Wastewater from a chocolate industry with an acid pH (4.38), and a high content of organic matter (Chemical oxygen demand (COD) = 9566 mg/L), Biochemical oxygen demand (BOD5) of 4666.97 mg/L, biodegradability index (BI) of 0.49 and Total organic carbon (TOC) of 1318.7 mg/L, was treated by solar-photovoltaic electrocoagulation. The effects of anodic material (aluminium, copper or zinc), pH (4.38 and 7) and current density (1.781 mA/cm2 and 0.356 mA/cm2) at 60 min of treatment time were studied. The aluminium system exhibited the best results: 50% and 39% removal efficiency of COD and BOD, respectively. The BI increased considerably from 0.49 to 0.59 while TOC diminished only 26.65%. The copper-based cell also showed an acceptable behaviour in the organic removal that was: 43% COD, 53% BOD, 30.7% TOC and the BI was 0.4. The zinc-based system was slightly less efficient than copper and aluminium, where the removal achieved was: 39% COD, 30% BOD5, and 19% TOC. The BI showed an increase to 0.56, improving the biodegradability of wastewater.

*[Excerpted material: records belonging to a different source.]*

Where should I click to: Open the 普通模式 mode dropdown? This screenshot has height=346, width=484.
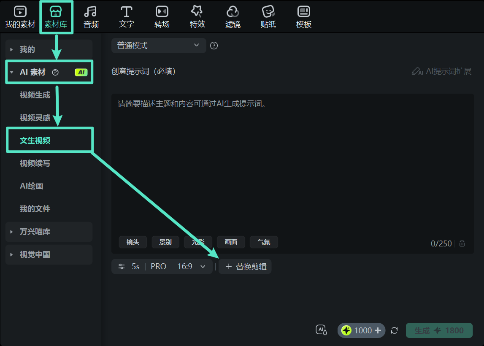(x=159, y=45)
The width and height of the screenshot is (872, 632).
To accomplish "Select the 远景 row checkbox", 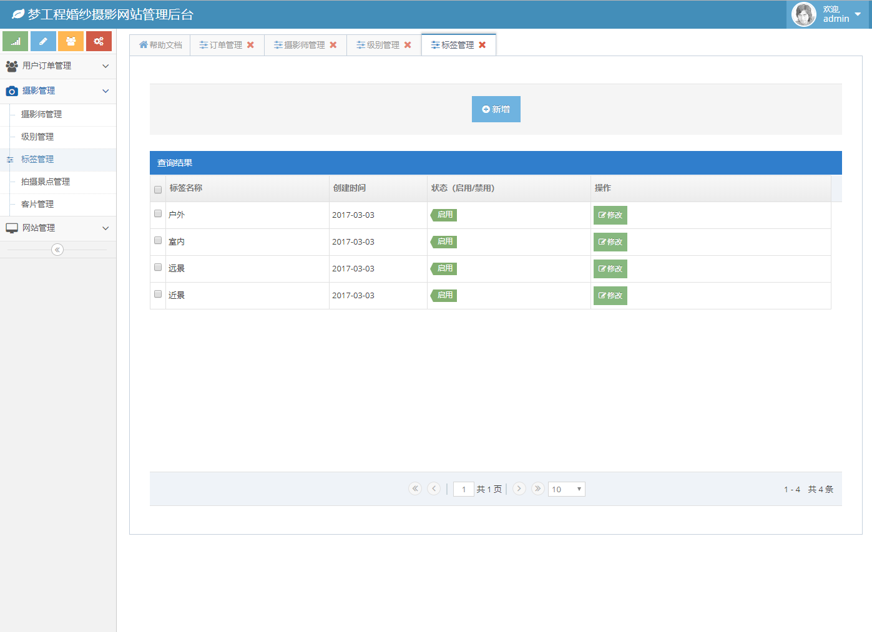I will (158, 267).
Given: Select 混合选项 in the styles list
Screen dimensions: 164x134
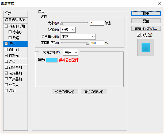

The quantification and characterization of sludge was carried out using SEM and EDS. Fourier Transform Infrared Spectroscopy (FTIR spectra) proved the removal of organic and nitrogenous matter by the coagulant. Although costs associated with energy savings were estimated, the use of a solar panel, nevertheless, led to energy reductions. According to Life cycle assessment, the Cu anode provided the highest environmental impact and the use of Zn involved a lower effect in all categories, except for marine ecotoxicity, human non-carcinogenic toxicity and human health.